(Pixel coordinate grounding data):
+++++

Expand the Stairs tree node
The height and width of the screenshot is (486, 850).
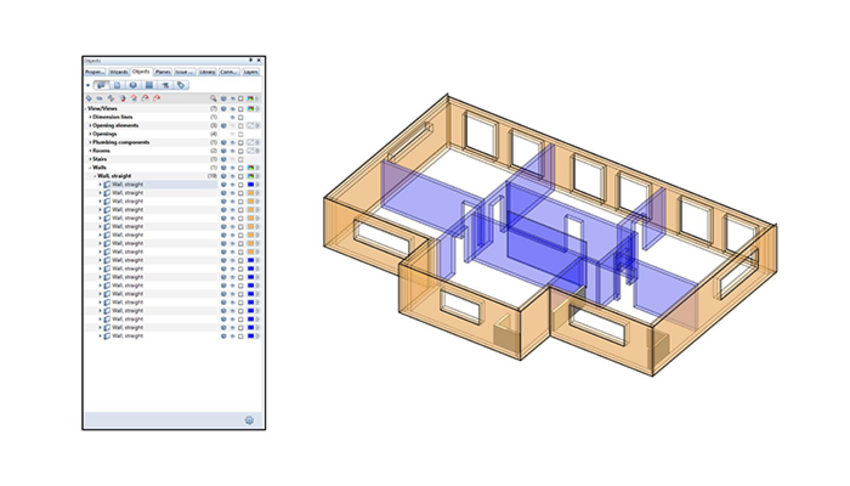90,159
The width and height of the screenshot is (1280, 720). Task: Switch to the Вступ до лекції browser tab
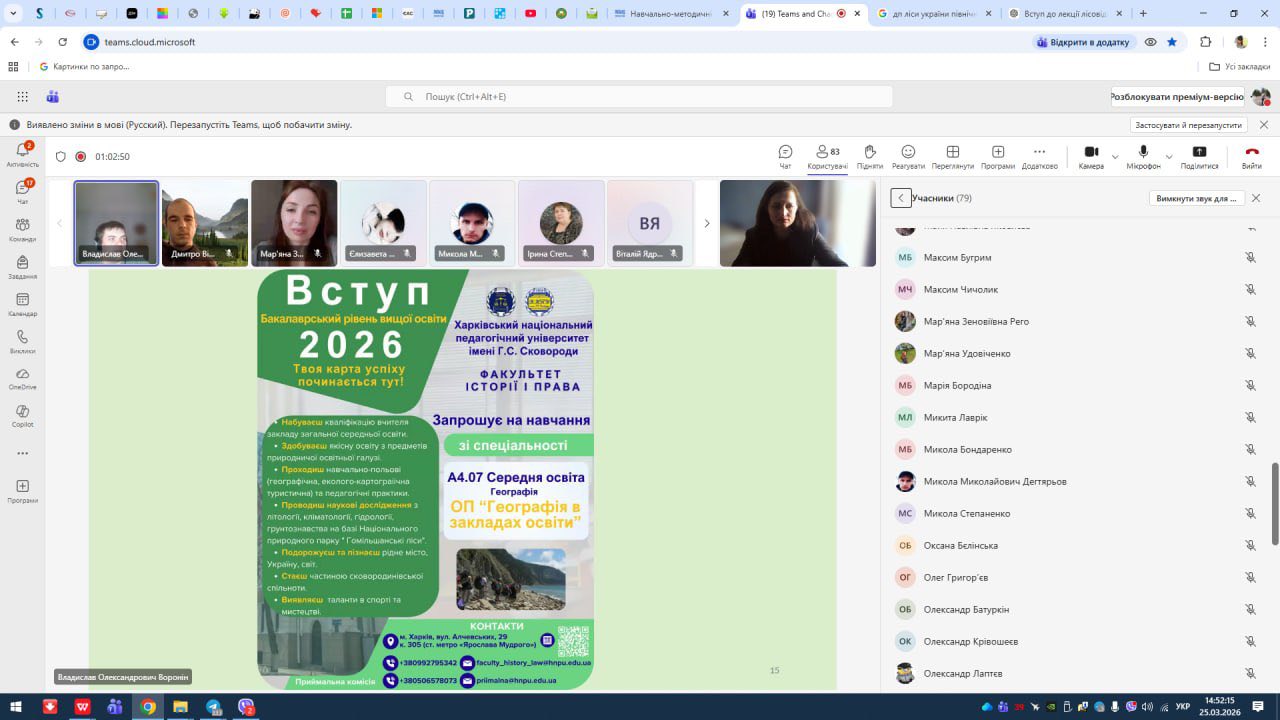pyautogui.click(x=1060, y=14)
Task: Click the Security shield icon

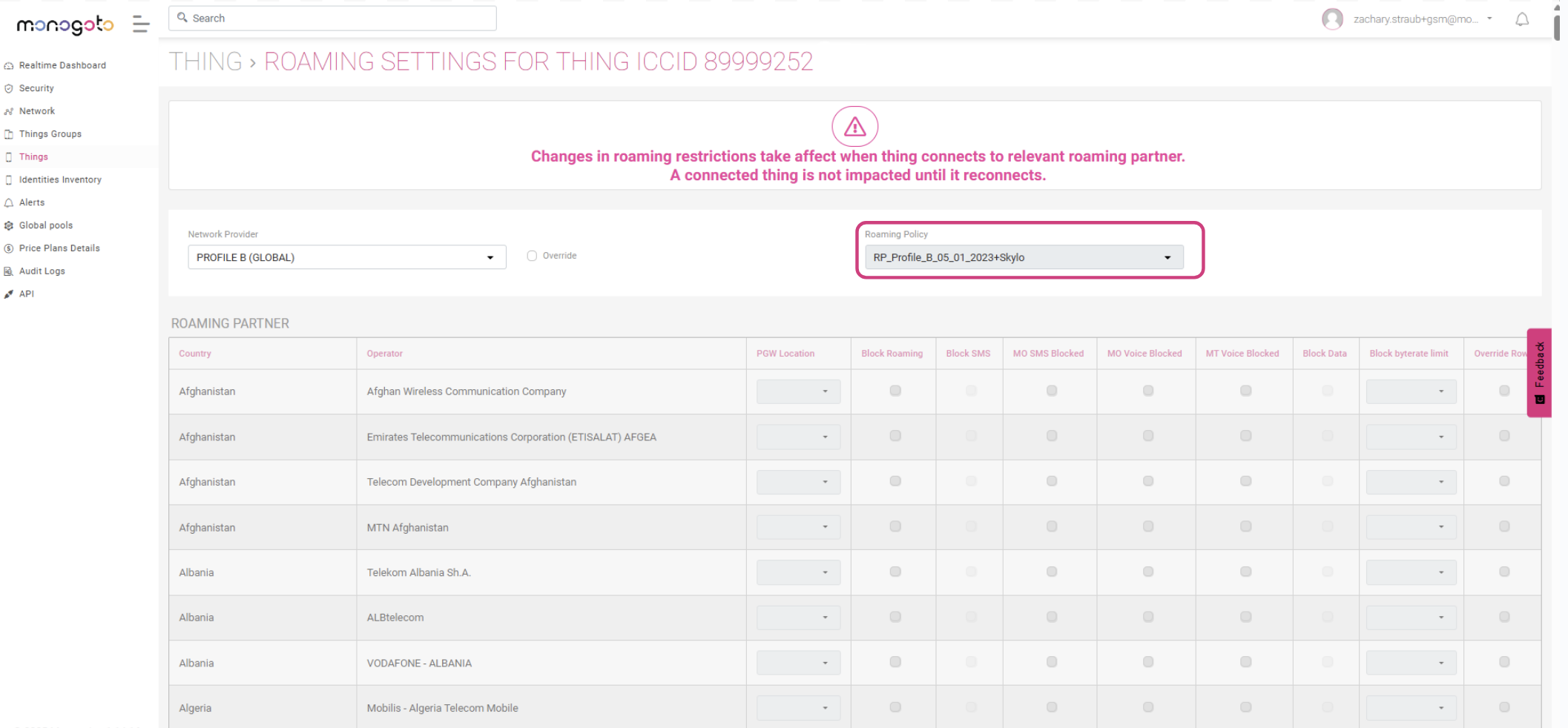Action: point(9,88)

+++++

(REQUIREMENT): Please make an exact copy of the records, leaving out any picture.

(THE ANSWER):
Expand the Stairs tree node
The height and width of the screenshot is (486, 850).
90,159
The width and height of the screenshot is (1280, 720). Task: Switch to the Вступ до лекції browser tab
pyautogui.click(x=1060, y=14)
Task: Click the Security shield icon

Action: point(9,88)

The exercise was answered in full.